Yep, it’s the coolest for sure, easily putting Tony McAuliffe’s “NUTS!” response during the Battle of the Ardennes in the shade—which, y’know, is really saying something. There’s also a pic, which I had no little trouble trying to figure out how to download for attachment to this h’yar post. But in the end, my Web-Fu proved the stronger. Thus:
Heh. And now you know why they called ‘em “dogfaces” back in the Big One, WW2. The look on that GI’s mug is about as surly, pissed off, and just all-round fed-up and determined as I hope (n)ever to see. Uncle Adolf would’ve pissed himself if he’d awakened late one night to find a face like that coming in through the bedroom window after his sick, sorry ass.
Update! A bit more interesting schtuff from the above-linked McAuliffe story, which you may or may not have known about already.
IT WAS MID-morning on Dec. 22, 1944 when U.S. troops manning the defences of the besieged Belgian town of Bastogne watched as four German soldiers – a major, a captain and two enlisted men – approached under a large white flag.
The four-man enemy delegation called on all U.S. forces in Bastogne to surrender within two hours or face “total annihilation” by German artillery.
Technical Sgt. Oswald Butler and Staff Sgt. Carl Dickinson of F Company, 327th Glider Infantry, and medic Pfc Ernest Premetz stepped out to meet them.
The men blindfolded the Germans and escorted them to an abandoned house serving as F Company’s command post.
When presented with the surrender demand, the 101st commander, Brigadier General Anthony C. McAuliffe, laughed at very notion of surrender. In his opinion his men were giving the Germans “one hell of a beating” and felt the enemy demand was out of line with the existing situation.
“Aw, nuts,” he blurted out.
Nevertheless, McAuliffe realized that some kind of reply had to be made and he sat down to think it over.
After several minutes he admitted to his officers that he didn’t know how to respond.
One officer, a lieutenant-colonel named Harry Kinnard, offered a suggestion.
“You said ‘Nuts!’” he observed, suggesting that be the reply.
The idea drew applause from everyone present. And so McAuliffe decided to send that very message back to the Germans: “Nuts!”
A colonel named Harper eagerly volunteered to deliver it to the German officers in person.
“It will be a lot of fun,” he said.
“I have the commander’s reply,” he said giving the enemy delegates the note.
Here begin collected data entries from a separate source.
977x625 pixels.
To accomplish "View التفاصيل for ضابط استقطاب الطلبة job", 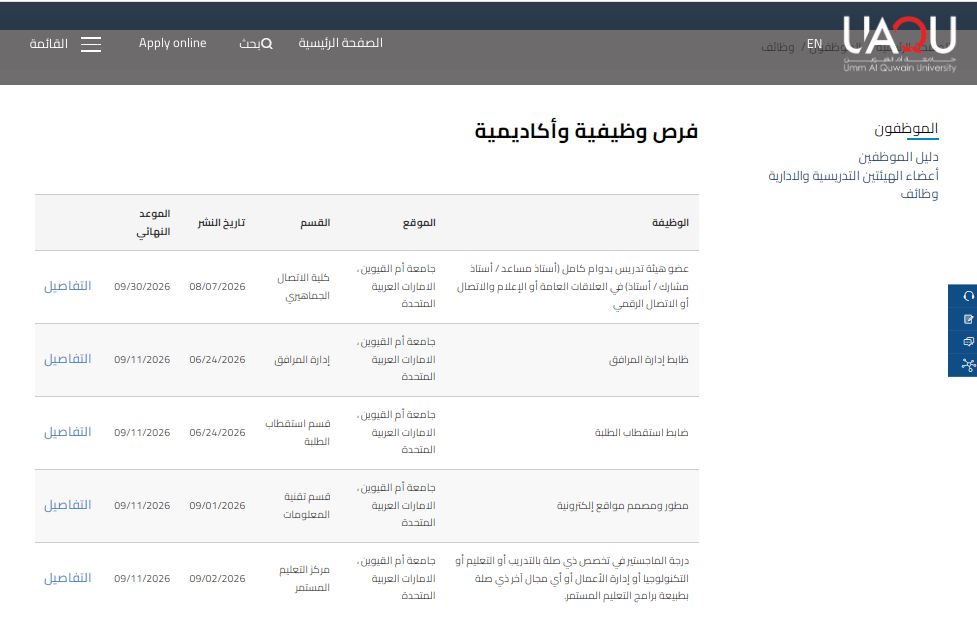I will coord(67,432).
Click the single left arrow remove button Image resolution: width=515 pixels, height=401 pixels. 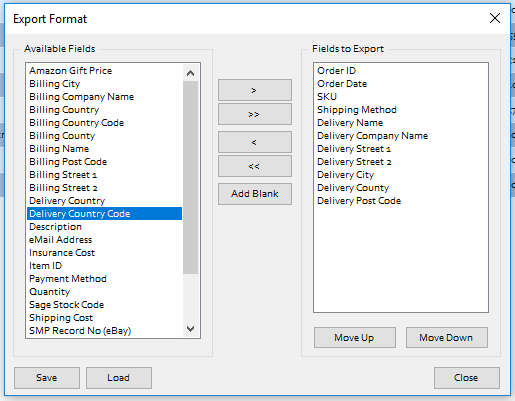click(x=255, y=142)
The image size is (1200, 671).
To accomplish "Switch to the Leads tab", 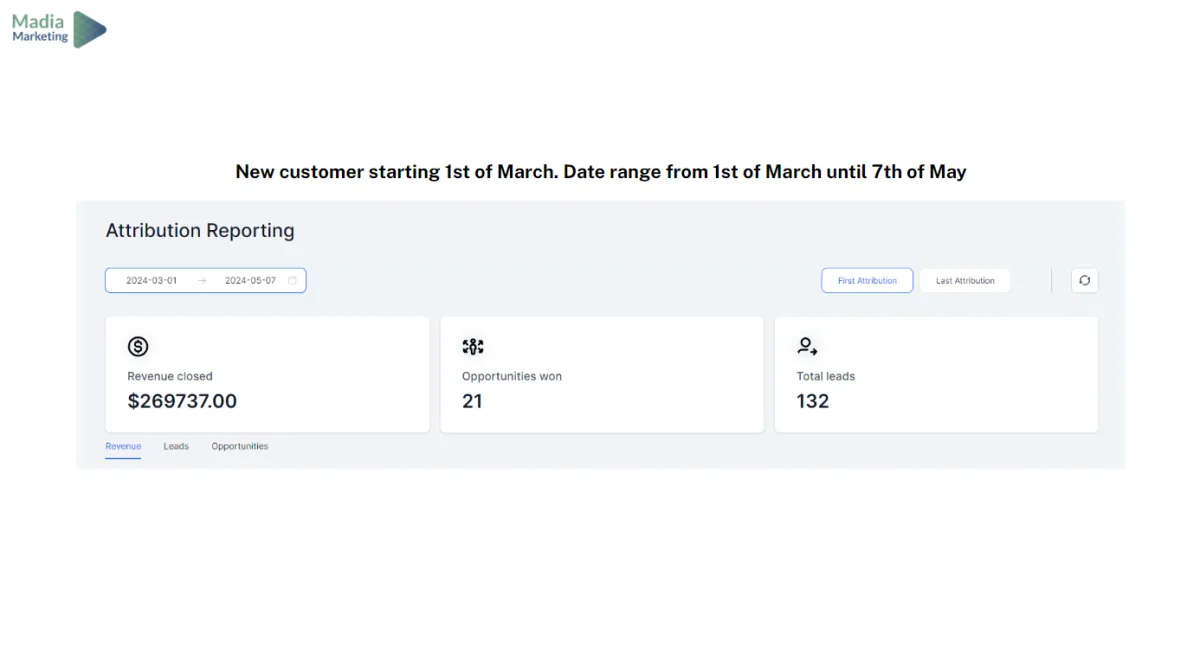I will [x=176, y=446].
“If you don’t understand what ‘nuts’ means, in plain English it’s the same as ‘go to hell,’” Harper explained wryly. “And I will tell you something else – if you continue to attack we will kill every goddam German that tries to break into this city.’
At that, the German major and captain saluted very stiffly and turned to leave.
“We will kill many Americans,” the junior of the two officers said as they left. “This is war.”
Historians believed that it was the German high command sent their officers to Bastogne with the surrender demand. Yet in unearthed interviews with Allied interrogators, General Hasso von Manteufel, commander of the 5th Panzer Army, admitted that was not the case. In fact, he was surprised to learn that the ultimatum was even offered.
“Panzer Lehr Division sent a parlementaire to Bastogne without my authorization,” von Manteufel would later say. “The demand to surrender was refused, as was to be expected. I did not authorize the surrender demand which was made of the Bastogne garrison, and I am still not sure exactly who did authorize [it].”
More even from there, all of it damned good. There truly were giants walking among us in those days.
Updated update! I could very well be remembering this wrong, and probably am, but as I recollect it was the 101st AID which was involved in the Battle of the Bulge, not the 82nd. Who knows, though, maybe it was both. NOTE: Upon further digging, it appears that there may indeed have been units from both AID’s at Bastogne. Never mind.